BBP, AK Parti’ye katılacak

Başbakan Erdoğan, pazartesi akşamı yapılan Merkez Yürütme Kurulu (MYK) toplantısında arkadaşlarına, epey zamandır pişirilen bu konuyu “Numan Bey ile Süleyman Soylu Bey AK Partili olabilirler. Buna ne diyorsunuz?” diye sorarak gündeme getirdi. Bazılarının özellikle Numan Kurtulmuş’u kastederek, “Daha önce teklif edildi, gelmedi” çıkışları genelde kabul görmedi. Genel itibariyle bu fikre sıcak bakıldı. Zaten Numan Bey de gün içinde kendisine soru sorulduğunda haberi yalanlamadı. “Bana böyle bir teklif gelmedi” dedi. Gelelim asıl bombaya… Kuruluşunun 11., iktidarının 10. yılını kutlamaya hazırlanan AK Parti, yapılacak büyük kongrede isimlerden öte bir parti ile de teşkilat olarak katılması yolunda görüşmeler yürütüyor. Bir noktanın altını çizmeme müsaade edin.

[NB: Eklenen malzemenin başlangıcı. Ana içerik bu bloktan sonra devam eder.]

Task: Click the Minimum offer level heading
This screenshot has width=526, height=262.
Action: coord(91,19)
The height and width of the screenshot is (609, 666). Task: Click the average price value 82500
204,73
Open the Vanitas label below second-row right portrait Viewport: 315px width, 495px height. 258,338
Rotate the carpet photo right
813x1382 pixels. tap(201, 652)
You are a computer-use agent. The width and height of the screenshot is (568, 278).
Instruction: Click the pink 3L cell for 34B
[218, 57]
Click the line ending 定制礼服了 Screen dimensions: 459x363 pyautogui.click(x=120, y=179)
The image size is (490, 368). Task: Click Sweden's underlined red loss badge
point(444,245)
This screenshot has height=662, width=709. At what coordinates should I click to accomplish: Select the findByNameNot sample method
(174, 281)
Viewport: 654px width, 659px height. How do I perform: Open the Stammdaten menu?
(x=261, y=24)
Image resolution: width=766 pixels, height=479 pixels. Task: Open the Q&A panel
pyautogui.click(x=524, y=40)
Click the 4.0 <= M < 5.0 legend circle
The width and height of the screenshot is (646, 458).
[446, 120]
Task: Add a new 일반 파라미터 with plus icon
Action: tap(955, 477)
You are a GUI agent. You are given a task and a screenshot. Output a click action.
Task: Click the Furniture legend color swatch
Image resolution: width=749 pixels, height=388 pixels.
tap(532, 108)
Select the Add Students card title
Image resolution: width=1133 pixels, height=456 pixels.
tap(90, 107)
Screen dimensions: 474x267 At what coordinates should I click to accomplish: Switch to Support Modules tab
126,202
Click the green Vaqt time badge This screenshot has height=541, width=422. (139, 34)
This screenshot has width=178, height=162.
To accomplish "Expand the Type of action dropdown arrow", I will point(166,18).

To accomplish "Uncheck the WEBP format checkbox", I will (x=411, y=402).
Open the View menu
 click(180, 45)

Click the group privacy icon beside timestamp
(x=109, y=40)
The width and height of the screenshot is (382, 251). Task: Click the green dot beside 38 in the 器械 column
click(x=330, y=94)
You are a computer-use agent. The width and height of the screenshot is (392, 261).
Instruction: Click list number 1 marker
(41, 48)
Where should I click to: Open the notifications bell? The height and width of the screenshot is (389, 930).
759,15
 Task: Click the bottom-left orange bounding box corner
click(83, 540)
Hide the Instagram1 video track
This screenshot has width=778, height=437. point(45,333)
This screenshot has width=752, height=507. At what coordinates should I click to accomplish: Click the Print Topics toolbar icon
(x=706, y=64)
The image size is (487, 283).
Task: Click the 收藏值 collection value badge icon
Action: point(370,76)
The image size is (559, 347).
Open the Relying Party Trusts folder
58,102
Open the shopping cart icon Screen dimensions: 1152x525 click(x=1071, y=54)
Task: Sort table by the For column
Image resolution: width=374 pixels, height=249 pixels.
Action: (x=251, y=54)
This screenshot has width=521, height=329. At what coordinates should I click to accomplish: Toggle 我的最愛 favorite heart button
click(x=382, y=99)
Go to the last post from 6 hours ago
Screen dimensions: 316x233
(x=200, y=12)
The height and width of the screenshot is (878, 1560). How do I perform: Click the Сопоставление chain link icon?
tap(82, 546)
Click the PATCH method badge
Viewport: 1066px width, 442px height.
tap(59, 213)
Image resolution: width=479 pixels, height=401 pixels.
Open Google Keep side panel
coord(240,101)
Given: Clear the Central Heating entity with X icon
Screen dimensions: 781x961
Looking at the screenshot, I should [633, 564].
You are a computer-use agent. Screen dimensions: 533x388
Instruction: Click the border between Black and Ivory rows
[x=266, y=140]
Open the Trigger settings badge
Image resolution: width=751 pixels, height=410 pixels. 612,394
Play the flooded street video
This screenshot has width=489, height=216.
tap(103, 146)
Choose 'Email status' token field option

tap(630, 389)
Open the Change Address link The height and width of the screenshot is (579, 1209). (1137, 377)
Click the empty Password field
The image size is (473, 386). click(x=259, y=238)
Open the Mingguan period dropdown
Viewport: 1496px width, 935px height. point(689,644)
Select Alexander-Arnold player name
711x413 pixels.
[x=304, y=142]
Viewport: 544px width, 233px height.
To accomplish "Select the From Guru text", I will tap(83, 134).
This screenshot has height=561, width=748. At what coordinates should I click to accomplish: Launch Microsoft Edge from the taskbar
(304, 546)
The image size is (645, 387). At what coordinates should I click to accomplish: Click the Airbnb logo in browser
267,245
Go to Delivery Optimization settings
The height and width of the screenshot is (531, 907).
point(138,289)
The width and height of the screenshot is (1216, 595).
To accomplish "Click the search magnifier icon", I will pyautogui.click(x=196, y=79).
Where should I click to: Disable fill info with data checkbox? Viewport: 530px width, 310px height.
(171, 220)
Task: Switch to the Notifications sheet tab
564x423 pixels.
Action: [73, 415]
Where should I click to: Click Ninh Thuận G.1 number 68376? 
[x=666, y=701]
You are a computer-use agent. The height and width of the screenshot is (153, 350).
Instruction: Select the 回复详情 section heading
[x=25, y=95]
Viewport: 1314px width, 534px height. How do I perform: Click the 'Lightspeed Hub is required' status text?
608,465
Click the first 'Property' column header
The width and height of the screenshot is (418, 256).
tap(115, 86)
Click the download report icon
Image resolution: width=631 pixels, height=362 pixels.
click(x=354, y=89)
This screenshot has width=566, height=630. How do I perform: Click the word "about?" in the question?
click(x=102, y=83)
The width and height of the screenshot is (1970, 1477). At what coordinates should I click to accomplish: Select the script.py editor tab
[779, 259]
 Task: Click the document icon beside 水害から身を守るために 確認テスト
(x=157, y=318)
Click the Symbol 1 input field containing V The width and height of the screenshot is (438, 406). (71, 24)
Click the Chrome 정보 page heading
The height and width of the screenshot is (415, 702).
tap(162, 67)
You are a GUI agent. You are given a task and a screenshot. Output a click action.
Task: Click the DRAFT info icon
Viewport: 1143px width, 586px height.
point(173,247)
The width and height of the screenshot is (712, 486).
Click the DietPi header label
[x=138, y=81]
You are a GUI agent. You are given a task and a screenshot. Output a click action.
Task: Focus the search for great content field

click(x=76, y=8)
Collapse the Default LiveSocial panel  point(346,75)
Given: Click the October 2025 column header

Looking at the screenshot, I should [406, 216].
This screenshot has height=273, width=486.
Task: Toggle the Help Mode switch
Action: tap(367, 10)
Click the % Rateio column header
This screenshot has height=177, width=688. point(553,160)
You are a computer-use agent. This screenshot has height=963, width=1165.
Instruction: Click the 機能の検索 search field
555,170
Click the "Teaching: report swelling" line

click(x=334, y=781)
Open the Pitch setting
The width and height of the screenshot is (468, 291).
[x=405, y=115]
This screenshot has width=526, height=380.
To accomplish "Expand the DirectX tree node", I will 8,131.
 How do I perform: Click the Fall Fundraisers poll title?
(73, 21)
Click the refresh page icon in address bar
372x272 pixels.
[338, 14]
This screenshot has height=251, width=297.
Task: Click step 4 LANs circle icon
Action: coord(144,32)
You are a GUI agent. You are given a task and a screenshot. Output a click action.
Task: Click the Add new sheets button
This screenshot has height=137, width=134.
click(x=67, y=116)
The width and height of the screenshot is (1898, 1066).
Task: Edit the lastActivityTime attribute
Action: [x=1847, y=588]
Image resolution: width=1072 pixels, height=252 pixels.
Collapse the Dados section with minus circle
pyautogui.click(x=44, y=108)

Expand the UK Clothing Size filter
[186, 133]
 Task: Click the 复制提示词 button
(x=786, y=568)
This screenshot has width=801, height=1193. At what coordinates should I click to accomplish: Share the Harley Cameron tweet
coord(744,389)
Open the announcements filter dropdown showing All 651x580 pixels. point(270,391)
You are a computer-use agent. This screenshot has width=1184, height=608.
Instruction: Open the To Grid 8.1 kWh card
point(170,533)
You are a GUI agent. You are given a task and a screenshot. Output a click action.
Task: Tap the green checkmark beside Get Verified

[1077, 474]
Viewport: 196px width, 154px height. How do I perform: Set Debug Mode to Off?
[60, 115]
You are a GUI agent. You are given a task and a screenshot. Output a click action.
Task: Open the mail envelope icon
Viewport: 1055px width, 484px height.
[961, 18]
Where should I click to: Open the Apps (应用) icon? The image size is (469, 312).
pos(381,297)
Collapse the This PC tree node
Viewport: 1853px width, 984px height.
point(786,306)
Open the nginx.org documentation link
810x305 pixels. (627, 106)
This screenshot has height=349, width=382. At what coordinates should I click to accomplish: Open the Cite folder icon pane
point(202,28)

Numan Beyve Süleyman Soylu Bey ile kişisel katılım olarak görüşmeler yapılıyor. Bir cümle sonra açıklayacağım oluşum ile ise parti teşkilatı ile birlikte katılma görüşmeleri yürütülüyor. Eğer son anda bir aşılamayacak bir sorun yaşanmazsa Büyük Birlik Partisi, yapılacak büyük kurultayda AK Parti’ye katılacak. Muhtemelen, Genel Başkan Mustafa Destici ve parti yöneticileri bu bilgiyi şu aşamada doğrulamayacak. Ama görüşmelerde engellerin büyüğü olarak görülenlerin hemen hepsi aşıldı. Peki sorun var mı? AK Parti’de görüşmeleri yürüten isimlerin ifadesiyle söylemek gerekirse, “Yok denecek kadar az”.

Reşat Nuri Erol
28.06.2012
14:48

ÖYM'nin kaldırılmasını asker mi istedi?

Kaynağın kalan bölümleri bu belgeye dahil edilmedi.